* [Task to complete]
The data below is to be repeated in full, exactly as shown.

++++++++++

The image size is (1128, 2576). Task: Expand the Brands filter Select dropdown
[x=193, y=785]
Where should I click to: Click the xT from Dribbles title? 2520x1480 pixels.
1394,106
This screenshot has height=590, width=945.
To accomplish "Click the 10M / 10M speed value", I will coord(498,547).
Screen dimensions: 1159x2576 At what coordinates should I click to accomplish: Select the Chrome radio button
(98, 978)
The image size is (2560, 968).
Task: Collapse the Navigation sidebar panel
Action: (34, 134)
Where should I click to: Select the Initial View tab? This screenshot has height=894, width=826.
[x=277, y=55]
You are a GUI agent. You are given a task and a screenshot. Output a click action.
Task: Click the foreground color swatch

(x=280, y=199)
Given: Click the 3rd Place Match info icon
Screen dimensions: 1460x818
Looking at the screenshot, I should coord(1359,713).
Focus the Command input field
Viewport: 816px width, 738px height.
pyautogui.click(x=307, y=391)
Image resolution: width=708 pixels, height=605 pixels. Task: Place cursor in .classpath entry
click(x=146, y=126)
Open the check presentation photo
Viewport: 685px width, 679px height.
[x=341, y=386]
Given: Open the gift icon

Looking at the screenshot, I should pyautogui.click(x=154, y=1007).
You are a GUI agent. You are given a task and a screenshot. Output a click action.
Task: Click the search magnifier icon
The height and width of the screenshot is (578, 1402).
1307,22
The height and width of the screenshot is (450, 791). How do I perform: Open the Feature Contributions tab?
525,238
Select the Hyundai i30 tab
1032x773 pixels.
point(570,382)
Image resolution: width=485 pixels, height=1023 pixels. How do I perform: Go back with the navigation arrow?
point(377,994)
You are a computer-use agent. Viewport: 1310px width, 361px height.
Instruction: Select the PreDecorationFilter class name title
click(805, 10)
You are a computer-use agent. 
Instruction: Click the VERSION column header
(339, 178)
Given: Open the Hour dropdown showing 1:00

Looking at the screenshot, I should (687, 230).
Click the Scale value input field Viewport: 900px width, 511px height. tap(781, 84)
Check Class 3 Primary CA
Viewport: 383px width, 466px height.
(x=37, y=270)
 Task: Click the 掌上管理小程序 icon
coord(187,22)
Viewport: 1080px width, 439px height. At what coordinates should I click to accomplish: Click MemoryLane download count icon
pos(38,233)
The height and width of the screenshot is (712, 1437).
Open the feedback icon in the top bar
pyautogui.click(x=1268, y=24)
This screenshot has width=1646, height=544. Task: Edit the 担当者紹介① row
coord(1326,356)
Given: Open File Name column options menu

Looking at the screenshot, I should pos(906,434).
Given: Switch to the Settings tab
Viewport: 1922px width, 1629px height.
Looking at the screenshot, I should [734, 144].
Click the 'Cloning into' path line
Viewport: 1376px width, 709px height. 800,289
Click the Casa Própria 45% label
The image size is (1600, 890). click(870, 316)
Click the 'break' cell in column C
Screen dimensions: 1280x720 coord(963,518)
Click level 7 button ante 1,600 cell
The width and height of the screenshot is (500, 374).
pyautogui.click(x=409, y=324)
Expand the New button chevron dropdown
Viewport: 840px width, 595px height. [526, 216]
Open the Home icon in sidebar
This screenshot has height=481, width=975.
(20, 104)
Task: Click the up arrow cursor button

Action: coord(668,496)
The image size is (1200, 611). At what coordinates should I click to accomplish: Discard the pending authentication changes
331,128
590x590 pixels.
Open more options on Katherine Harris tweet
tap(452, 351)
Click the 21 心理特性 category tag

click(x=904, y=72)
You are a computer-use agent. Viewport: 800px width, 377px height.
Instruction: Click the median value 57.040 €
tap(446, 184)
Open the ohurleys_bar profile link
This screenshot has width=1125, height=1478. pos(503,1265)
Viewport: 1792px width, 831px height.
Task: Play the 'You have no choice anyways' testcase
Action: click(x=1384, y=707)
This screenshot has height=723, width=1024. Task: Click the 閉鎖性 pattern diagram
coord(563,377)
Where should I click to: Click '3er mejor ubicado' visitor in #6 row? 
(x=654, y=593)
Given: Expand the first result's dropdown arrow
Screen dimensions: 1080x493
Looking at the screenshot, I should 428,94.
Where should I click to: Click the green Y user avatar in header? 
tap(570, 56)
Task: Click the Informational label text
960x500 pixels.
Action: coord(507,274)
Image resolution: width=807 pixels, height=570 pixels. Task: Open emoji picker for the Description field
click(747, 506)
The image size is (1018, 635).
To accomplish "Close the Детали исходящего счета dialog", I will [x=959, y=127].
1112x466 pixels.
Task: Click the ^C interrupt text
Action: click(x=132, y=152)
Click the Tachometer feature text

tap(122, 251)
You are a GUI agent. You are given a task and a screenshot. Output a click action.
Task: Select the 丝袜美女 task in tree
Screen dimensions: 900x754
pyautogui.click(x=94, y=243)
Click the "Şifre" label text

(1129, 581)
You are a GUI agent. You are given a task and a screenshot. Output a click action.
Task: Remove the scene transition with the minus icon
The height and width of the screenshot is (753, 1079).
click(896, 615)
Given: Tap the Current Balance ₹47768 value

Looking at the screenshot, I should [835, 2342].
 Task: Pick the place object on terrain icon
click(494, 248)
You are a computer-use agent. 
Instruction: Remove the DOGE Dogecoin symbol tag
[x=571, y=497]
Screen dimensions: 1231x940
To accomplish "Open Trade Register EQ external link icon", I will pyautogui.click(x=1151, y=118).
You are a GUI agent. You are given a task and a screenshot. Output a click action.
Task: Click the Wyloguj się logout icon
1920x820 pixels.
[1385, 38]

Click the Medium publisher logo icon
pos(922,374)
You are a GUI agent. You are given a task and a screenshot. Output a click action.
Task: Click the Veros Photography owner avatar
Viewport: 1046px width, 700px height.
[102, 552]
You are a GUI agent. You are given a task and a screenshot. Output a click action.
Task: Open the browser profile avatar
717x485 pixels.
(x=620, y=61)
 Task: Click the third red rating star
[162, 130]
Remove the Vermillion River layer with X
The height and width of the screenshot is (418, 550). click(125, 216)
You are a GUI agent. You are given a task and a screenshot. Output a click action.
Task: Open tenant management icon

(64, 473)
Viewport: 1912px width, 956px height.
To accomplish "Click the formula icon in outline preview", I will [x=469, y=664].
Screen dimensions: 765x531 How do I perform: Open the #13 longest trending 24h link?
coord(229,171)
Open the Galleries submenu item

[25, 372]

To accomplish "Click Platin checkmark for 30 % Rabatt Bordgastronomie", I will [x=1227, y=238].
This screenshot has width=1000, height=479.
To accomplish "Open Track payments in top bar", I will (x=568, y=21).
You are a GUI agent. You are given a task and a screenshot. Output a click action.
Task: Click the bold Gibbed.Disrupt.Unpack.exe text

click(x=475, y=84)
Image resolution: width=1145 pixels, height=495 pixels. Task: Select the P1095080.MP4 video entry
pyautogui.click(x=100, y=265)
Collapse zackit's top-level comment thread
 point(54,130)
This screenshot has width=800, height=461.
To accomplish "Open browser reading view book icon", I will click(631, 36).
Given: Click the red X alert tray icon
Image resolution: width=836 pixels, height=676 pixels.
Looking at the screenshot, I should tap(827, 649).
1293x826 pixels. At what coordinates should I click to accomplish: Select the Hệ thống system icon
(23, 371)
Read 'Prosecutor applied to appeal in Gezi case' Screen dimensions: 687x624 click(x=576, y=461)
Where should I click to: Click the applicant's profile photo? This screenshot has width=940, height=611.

++++++++++

* [Exercise output]
The image size is (1128, 2576). Task: Expand the Brands filter Select dropdown
[x=193, y=785]
Where should I click to: Click the xT from Dribbles title? 2520x1480 pixels.
1394,106
This screenshot has height=590, width=945.
To accomplish "Click the 10M / 10M speed value", I will coord(498,547).
Screen dimensions: 1159x2576 At what coordinates should I click to accomplish: Select the Chrome radio button
(98, 978)
The image size is (2560, 968).
Task: Collapse the Navigation sidebar panel
Action: (34, 134)
Where should I click to: Select the Initial View tab? This screenshot has height=894, width=826.
[x=277, y=55]
You are a GUI agent. You are given a task and a screenshot. Output a click action.
Task: Click the foreground color swatch

(x=280, y=199)
Given: Click the 3rd Place Match info icon
Screen dimensions: 1460x818
Looking at the screenshot, I should coord(1359,713).
Focus the Command input field
Viewport: 816px width, 738px height.
pyautogui.click(x=307, y=391)
Image resolution: width=708 pixels, height=605 pixels. Task: Place cursor in .classpath entry
click(x=146, y=126)
Open the check presentation photo
Viewport: 685px width, 679px height.
[x=341, y=386]
Given: Open the gift icon

Looking at the screenshot, I should pyautogui.click(x=154, y=1007).
You are a GUI agent. You are given a task and a screenshot. Output a click action.
Task: Click the search magnifier icon
The height and width of the screenshot is (578, 1402).
1307,22
The height and width of the screenshot is (450, 791). How do I perform: Open the Feature Contributions tab?
525,238
Select the Hyundai i30 tab
1032x773 pixels.
point(570,382)
Image resolution: width=485 pixels, height=1023 pixels. How do I perform: Go back with the navigation arrow?
point(377,994)
You are a computer-use agent. Viewport: 1310px width, 361px height.
Instruction: Select the PreDecorationFilter class name title
click(805, 10)
You are a computer-use agent. 
Instruction: Click the VERSION column header
(339, 178)
Given: Open the Hour dropdown showing 1:00

Looking at the screenshot, I should (687, 230).
Click the Scale value input field Viewport: 900px width, 511px height. tap(781, 84)
Check Class 3 Primary CA
Viewport: 383px width, 466px height.
(x=37, y=270)
 Task: Click the 掌上管理小程序 icon
coord(187,22)
Viewport: 1080px width, 439px height. At what coordinates should I click to accomplish: Click MemoryLane download count icon
pos(38,233)
The height and width of the screenshot is (712, 1437).
Open the feedback icon in the top bar
pyautogui.click(x=1268, y=24)
This screenshot has width=1646, height=544. Task: Edit the 担当者紹介① row
coord(1326,356)
Given: Open File Name column options menu

Looking at the screenshot, I should pos(906,434).
Given: Switch to the Settings tab
Viewport: 1922px width, 1629px height.
Looking at the screenshot, I should [734, 144].
Click the 'Cloning into' path line
Viewport: 1376px width, 709px height. 800,289
Click the Casa Própria 45% label
The image size is (1600, 890). click(870, 316)
Click the 'break' cell in column C
Screen dimensions: 1280x720 coord(963,518)
Click level 7 button ante 1,600 cell
The width and height of the screenshot is (500, 374).
pyautogui.click(x=409, y=324)
Expand the New button chevron dropdown
Viewport: 840px width, 595px height. [526, 216]
Open the Home icon in sidebar
This screenshot has height=481, width=975.
(20, 104)
Task: Click the up arrow cursor button

Action: coord(668,496)
The image size is (1200, 611). At what coordinates should I click to accomplish: Discard the pending authentication changes
331,128
590x590 pixels.
Open more options on Katherine Harris tweet
tap(452, 351)
Click the 21 心理特性 category tag

click(x=904, y=72)
You are a computer-use agent. Viewport: 800px width, 377px height.
Instruction: Click the median value 57.040 €
tap(446, 184)
Open the ohurleys_bar profile link
This screenshot has width=1125, height=1478. pos(503,1265)
Viewport: 1792px width, 831px height.
Task: Play the 'You have no choice anyways' testcase
Action: click(x=1384, y=707)
This screenshot has height=723, width=1024. Task: Click the 閉鎖性 pattern diagram
coord(563,377)
Where should I click to: Click '3er mejor ubicado' visitor in #6 row? 
(x=654, y=593)
Given: Expand the first result's dropdown arrow
Screen dimensions: 1080x493
Looking at the screenshot, I should 428,94.
Where should I click to: Click the green Y user avatar in header? 
tap(570, 56)
Task: Click the Informational label text
960x500 pixels.
Action: coord(507,274)
Image resolution: width=807 pixels, height=570 pixels. Task: Open emoji picker for the Description field
click(747, 506)
The image size is (1018, 635).
To accomplish "Close the Детали исходящего счета dialog", I will [x=959, y=127].
1112x466 pixels.
Task: Click the ^C interrupt text
Action: click(x=132, y=152)
Click the Tachometer feature text

tap(122, 251)
You are a GUI agent. You are given a task and a screenshot. Output a click action.
Task: Select the 丝袜美女 task in tree
Screen dimensions: 900x754
pyautogui.click(x=94, y=243)
Click the "Şifre" label text

(1129, 581)
You are a GUI agent. You are given a task and a screenshot. Output a click action.
Task: Remove the scene transition with the minus icon
The height and width of the screenshot is (753, 1079).
click(896, 615)
Given: Tap the Current Balance ₹47768 value

Looking at the screenshot, I should [835, 2342].
 Task: Pick the place object on terrain icon
click(494, 248)
You are a computer-use agent. 
Instruction: Remove the DOGE Dogecoin symbol tag
[x=571, y=497]
Screen dimensions: 1231x940
To accomplish "Open Trade Register EQ external link icon", I will pyautogui.click(x=1151, y=118).
You are a GUI agent. You are given a task and a screenshot. Output a click action.
Task: Click the Wyloguj się logout icon
1920x820 pixels.
[1385, 38]

Click the Medium publisher logo icon
pos(922,374)
You are a GUI agent. You are given a task and a screenshot. Output a click action.
Task: Click the Veros Photography owner avatar
Viewport: 1046px width, 700px height.
[102, 552]
You are a GUI agent. You are given a task and a screenshot. Output a click action.
Task: Open the browser profile avatar
717x485 pixels.
(x=620, y=61)
 Task: Click the third red rating star
[162, 130]
Remove the Vermillion River layer with X
The height and width of the screenshot is (418, 550). click(125, 216)
You are a GUI agent. You are given a task and a screenshot. Output a click action.
Task: Open tenant management icon

(64, 473)
Viewport: 1912px width, 956px height.
To accomplish "Click the formula icon in outline preview", I will [x=469, y=664].
Screen dimensions: 765x531 How do I perform: Open the #13 longest trending 24h link?
coord(229,171)
Open the Galleries submenu item

[25, 372]

To accomplish "Click Platin checkmark for 30 % Rabatt Bordgastronomie", I will [x=1227, y=238].
This screenshot has width=1000, height=479.
To accomplish "Open Track payments in top bar", I will (x=568, y=21).
You are a GUI agent. You are given a task and a screenshot. Output a click action.
Task: Click the bold Gibbed.Disrupt.Unpack.exe text

click(x=475, y=84)
Image resolution: width=1145 pixels, height=495 pixels. Task: Select the P1095080.MP4 video entry
pyautogui.click(x=100, y=265)
Collapse zackit's top-level comment thread
 point(54,130)
This screenshot has width=800, height=461.
To accomplish "Open browser reading view book icon", I will click(631, 36).
Given: Click the red X alert tray icon
Image resolution: width=836 pixels, height=676 pixels.
Looking at the screenshot, I should tap(827, 649).
1293x826 pixels. At what coordinates should I click to accomplish: Select the Hệ thống system icon
(23, 371)
Read 'Prosecutor applied to appeal in Gezi case' Screen dimensions: 687x624 click(x=576, y=461)
Where should I click to: Click the applicant's profile photo? This screenshot has width=940, height=611.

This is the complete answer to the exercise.